→ **Dataset records**:
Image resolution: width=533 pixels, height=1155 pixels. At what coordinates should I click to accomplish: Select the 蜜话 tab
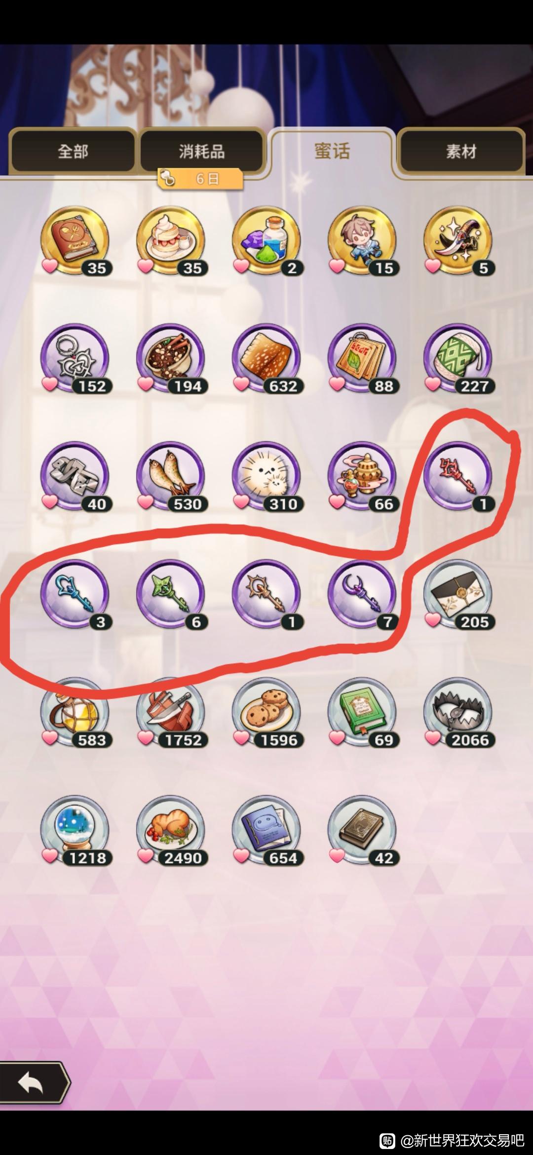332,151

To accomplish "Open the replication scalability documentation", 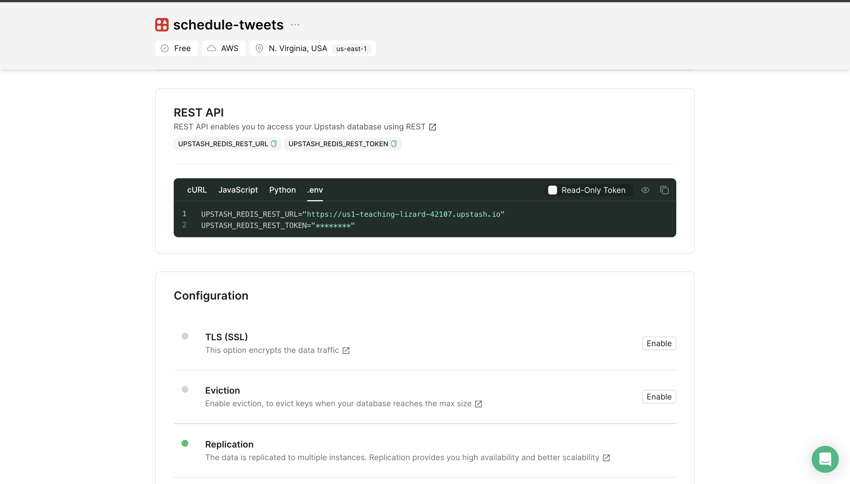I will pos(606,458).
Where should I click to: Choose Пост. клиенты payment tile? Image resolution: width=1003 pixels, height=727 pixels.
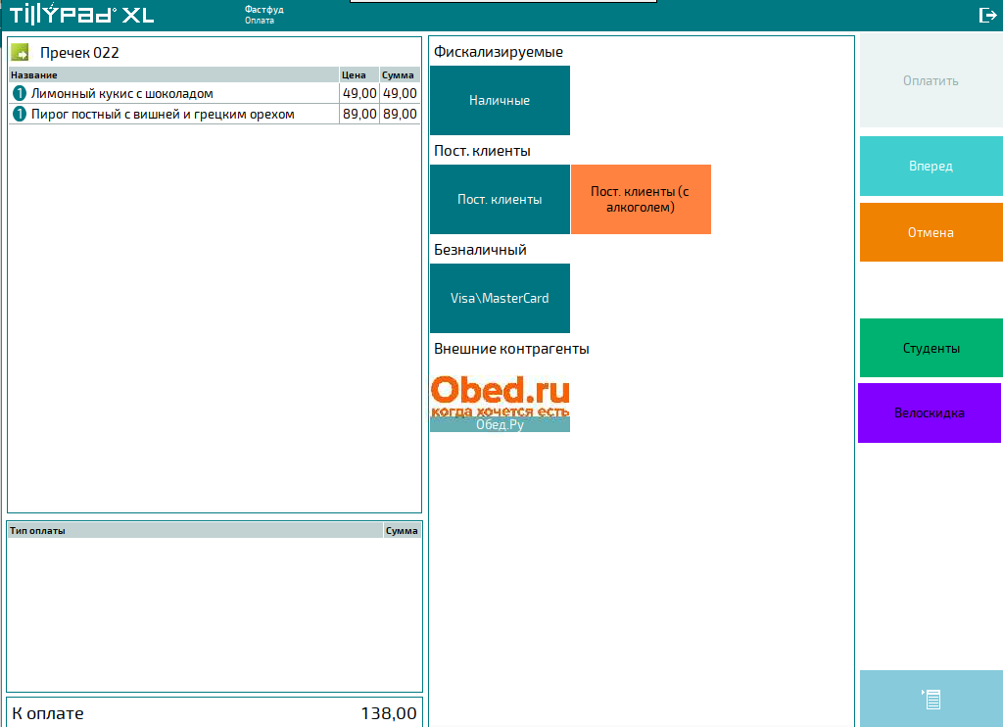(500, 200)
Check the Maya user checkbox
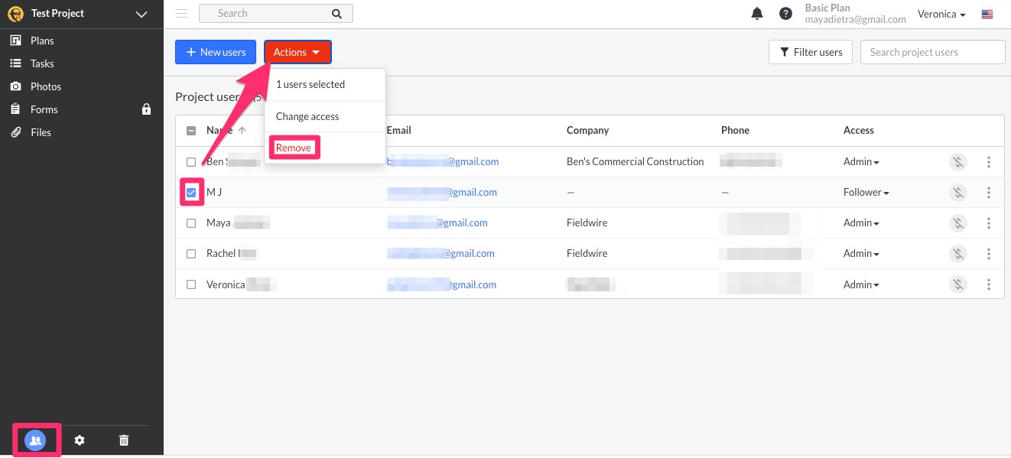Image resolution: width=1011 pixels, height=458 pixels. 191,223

---

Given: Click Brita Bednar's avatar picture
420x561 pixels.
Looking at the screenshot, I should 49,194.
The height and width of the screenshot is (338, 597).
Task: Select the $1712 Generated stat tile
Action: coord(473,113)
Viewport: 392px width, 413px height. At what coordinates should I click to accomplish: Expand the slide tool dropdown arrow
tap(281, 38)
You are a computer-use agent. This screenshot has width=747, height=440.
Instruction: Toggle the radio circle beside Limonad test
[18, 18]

---

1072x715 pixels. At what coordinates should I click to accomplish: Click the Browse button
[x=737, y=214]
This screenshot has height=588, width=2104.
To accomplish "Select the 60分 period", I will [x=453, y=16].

→ **Aim**: Take the rows from the one containing "Where should I" through the one containing "Image resolution: width=1011", swap "checkbox" for "check box", and change nothing else. Give back only those rows, without the pictures.

→ **Exercise result**:
Where should I click to: Choose Пост. клиенты payment tile? Image resolution: width=1003 pixels, height=727 pixels.
(500, 200)
Check the Maya user check box
Image resolution: width=1011 pixels, height=458 pixels. 191,223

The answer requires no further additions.